The event grew out of the desire to replace the once popular Labor Day celebration, as well as a need to celebrate one of Issaquah’s greatest treasures – the annual return of the salmon.
In the beginning, the festival attractions included the Kiwanis Salmon BBQ, salmon hatchery displays, an art show, children’s parade led by the late J.P. Patches, Little League football games at Veterans Memorial Field, fire crew competitions and more.
In 1980 the Salmon Days festival and Grande Parade underwent two major changes that have been credited with altering the course of the festival: Salmon Days became a Seafair-sanctioned event and a festival float was created again.
To aid the growth process, merchandise was introduced, the first paid festival director was hired and large ohfishal spawnsors came onboard in the 80’s
In 1990, the festival introduced the Salmon Days Limited Print, a signed and numbered run of 450 prints featuring original artwork. The festival retired the collection at the end of 2003 and the majority of the past prints have sold out.
Today, Salmon Days is still presented by the Greater Issaquah Chamber of Commerce with the goal of providing a community celebration focused on honoring the miraculous return of the salmon, almost two tons each year.
The Grande Parade features more than 100 entries annually.
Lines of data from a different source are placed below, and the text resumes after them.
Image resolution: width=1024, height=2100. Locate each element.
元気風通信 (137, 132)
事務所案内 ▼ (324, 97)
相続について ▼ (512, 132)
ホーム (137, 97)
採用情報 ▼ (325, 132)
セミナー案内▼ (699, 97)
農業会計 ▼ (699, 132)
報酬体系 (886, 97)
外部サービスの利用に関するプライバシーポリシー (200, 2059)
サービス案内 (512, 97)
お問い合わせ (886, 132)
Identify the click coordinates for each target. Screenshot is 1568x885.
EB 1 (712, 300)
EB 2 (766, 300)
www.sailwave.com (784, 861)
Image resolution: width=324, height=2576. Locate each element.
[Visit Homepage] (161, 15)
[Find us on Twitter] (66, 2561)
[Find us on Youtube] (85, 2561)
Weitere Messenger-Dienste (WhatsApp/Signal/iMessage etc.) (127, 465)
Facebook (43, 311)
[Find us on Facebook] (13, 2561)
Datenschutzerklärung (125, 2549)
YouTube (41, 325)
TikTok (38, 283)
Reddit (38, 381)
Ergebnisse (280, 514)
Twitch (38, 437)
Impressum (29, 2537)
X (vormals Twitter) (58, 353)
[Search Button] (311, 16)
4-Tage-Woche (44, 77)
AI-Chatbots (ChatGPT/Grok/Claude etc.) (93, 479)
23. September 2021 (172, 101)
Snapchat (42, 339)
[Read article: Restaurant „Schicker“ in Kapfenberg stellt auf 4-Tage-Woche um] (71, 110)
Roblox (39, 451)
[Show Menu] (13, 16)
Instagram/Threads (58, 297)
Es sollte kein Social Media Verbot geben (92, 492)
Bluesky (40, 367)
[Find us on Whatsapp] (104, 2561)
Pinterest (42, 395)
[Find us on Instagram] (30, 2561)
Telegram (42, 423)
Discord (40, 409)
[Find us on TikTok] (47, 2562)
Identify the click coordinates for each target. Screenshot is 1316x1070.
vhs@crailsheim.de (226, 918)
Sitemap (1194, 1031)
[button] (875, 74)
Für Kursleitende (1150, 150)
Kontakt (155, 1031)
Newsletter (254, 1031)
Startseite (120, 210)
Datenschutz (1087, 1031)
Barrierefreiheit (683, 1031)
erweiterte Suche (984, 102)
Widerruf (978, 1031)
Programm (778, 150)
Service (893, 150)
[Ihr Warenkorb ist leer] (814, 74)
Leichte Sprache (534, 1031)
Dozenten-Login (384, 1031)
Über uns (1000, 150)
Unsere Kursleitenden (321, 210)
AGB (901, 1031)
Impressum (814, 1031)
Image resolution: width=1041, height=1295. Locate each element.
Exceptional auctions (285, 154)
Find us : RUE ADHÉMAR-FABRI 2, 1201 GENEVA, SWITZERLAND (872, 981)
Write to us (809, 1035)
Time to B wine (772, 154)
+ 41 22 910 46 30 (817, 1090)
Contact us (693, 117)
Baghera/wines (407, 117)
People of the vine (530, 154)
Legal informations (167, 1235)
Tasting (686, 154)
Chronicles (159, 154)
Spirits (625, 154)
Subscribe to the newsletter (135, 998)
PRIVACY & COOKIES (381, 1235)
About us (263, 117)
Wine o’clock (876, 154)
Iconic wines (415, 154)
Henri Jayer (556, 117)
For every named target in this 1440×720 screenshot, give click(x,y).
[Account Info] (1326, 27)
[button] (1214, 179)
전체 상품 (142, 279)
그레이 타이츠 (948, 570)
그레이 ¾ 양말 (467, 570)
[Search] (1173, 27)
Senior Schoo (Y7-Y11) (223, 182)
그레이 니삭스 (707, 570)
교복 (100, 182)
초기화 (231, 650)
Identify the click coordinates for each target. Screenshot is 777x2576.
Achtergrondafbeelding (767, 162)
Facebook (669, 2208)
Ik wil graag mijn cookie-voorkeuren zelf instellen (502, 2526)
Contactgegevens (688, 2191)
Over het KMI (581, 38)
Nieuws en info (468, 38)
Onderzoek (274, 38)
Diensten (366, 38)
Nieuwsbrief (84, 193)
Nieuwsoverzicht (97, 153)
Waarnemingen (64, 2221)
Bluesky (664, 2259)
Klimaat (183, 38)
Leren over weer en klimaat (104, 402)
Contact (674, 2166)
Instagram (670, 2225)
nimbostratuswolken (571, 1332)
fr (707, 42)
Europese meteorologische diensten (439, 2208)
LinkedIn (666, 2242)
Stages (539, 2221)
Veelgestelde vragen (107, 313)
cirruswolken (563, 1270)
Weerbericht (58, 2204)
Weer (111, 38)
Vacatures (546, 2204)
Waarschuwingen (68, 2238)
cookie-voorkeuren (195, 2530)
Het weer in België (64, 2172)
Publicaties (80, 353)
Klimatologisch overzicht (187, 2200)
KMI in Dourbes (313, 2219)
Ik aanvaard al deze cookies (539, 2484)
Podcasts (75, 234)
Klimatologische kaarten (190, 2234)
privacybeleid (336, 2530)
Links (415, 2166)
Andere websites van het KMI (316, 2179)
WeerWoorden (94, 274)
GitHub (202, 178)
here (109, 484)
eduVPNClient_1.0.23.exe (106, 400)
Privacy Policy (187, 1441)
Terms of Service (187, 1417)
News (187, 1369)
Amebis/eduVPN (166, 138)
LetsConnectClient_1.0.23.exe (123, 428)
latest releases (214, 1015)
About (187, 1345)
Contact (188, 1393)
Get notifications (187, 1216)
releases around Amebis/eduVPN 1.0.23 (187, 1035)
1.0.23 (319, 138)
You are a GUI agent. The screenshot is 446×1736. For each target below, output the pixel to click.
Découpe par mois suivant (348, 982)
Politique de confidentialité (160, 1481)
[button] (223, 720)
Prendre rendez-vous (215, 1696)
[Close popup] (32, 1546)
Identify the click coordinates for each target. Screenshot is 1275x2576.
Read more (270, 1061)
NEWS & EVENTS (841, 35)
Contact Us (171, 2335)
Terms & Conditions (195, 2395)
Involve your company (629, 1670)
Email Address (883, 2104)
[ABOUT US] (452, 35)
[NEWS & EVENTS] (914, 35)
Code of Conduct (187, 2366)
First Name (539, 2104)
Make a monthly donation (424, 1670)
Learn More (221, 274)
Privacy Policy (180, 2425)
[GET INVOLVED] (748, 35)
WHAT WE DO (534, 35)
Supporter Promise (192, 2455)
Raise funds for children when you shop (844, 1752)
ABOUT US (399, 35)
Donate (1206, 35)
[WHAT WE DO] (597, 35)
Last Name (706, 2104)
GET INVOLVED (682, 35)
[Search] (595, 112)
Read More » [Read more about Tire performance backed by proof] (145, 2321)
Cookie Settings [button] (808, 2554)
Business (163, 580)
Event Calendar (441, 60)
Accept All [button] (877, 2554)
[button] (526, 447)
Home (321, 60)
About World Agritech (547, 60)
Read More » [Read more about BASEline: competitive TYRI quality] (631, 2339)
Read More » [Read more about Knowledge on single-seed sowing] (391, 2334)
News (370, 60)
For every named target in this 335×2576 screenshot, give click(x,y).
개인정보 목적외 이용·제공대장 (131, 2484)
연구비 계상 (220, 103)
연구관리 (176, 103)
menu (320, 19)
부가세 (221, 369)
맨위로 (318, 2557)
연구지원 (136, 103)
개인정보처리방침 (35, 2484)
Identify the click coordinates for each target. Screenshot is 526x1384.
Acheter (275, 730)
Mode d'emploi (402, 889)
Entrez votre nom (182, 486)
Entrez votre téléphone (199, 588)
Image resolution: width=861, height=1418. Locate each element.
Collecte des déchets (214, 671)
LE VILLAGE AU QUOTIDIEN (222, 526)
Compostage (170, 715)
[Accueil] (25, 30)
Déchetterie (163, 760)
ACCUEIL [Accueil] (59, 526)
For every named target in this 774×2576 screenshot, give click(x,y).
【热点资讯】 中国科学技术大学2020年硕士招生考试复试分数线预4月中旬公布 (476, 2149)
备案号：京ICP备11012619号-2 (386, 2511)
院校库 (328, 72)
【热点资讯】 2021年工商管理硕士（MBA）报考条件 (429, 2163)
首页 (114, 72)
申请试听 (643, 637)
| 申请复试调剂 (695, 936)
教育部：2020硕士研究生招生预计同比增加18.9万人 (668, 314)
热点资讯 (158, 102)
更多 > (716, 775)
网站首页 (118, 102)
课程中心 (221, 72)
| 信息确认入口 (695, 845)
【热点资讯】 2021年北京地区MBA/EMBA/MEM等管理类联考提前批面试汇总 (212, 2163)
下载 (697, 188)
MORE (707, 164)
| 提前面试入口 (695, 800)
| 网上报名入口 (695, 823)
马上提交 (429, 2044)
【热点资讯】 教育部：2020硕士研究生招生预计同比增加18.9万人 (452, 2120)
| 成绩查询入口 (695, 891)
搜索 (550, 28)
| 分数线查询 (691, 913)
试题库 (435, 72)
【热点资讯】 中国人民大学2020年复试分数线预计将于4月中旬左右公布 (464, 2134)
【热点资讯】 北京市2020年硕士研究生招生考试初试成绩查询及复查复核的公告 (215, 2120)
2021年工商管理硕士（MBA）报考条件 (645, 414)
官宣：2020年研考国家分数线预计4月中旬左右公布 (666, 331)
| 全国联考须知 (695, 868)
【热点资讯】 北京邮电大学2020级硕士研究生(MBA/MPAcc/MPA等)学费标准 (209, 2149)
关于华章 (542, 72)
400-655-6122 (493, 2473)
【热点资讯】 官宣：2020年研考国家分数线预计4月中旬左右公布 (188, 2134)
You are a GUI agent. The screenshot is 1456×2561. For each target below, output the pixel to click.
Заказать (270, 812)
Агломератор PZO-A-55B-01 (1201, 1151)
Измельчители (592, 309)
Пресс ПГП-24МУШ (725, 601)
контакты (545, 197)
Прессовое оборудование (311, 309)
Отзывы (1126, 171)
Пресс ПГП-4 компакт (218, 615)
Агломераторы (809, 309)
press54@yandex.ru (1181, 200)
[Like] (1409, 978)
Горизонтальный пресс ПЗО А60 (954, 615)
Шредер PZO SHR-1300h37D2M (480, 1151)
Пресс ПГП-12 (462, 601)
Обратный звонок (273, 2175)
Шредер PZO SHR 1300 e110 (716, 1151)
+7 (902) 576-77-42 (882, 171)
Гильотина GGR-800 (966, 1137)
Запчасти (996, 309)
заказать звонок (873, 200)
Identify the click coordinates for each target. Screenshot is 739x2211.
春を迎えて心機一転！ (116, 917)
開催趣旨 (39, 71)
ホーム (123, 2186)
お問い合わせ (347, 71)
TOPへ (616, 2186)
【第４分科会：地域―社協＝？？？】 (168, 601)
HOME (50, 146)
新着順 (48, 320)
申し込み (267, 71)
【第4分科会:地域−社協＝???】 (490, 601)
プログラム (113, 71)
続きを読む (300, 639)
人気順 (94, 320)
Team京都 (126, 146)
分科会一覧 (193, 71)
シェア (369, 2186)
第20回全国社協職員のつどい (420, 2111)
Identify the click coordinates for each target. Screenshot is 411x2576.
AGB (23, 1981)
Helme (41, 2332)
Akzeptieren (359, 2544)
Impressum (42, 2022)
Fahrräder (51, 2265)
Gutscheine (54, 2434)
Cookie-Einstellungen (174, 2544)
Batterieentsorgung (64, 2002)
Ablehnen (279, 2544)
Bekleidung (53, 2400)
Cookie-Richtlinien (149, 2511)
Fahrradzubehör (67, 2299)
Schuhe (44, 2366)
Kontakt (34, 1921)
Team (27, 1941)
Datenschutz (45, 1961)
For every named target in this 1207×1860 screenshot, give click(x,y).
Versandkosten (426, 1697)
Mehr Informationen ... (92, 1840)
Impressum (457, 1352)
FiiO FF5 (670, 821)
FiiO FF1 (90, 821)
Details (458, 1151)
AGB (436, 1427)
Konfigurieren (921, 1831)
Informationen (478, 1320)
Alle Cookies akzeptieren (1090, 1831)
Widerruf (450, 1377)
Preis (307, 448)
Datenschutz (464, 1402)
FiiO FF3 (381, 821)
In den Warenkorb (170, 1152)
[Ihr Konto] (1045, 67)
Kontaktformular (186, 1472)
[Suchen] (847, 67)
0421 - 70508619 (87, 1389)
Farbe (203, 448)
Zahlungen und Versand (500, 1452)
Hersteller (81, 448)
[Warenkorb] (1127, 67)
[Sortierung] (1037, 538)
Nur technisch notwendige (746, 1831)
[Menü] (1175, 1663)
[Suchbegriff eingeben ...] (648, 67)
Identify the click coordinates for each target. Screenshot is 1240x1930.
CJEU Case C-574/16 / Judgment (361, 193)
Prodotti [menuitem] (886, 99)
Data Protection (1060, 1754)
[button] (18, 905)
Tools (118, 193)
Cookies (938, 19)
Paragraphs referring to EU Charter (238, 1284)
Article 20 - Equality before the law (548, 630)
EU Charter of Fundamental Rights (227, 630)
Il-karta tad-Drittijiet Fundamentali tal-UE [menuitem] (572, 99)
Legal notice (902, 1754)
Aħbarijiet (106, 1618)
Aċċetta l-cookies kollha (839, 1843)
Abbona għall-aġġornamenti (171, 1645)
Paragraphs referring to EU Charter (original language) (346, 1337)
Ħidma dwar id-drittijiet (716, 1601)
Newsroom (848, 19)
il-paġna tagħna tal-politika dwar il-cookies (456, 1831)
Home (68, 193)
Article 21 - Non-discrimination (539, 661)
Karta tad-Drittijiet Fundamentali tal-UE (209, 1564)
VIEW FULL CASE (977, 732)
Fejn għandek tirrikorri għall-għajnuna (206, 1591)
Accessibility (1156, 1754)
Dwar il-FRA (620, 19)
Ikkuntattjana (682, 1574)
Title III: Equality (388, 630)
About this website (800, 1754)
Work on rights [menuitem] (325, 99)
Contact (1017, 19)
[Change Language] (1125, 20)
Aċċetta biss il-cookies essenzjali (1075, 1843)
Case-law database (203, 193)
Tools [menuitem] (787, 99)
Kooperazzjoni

Veterans Memorial Field is transformed into the Field of Fun and hosts free games and activities for families to enjoy. What began as an art show has manifested into a marketplace of more than 270 on-site artists selling their handcrafted art pieces to an audience of more than 150,000.
Come join us and make your own festival traditions!
Did you know that more than 137 species of fish and wildlife - from orcas, bears, river otters, to caddisflies – they all depend on the Northwest salmon for their survival? It is more important than ever to do what we can, to assure that the salmon survive in our local lakes and streams and we can continue to celebrate their return!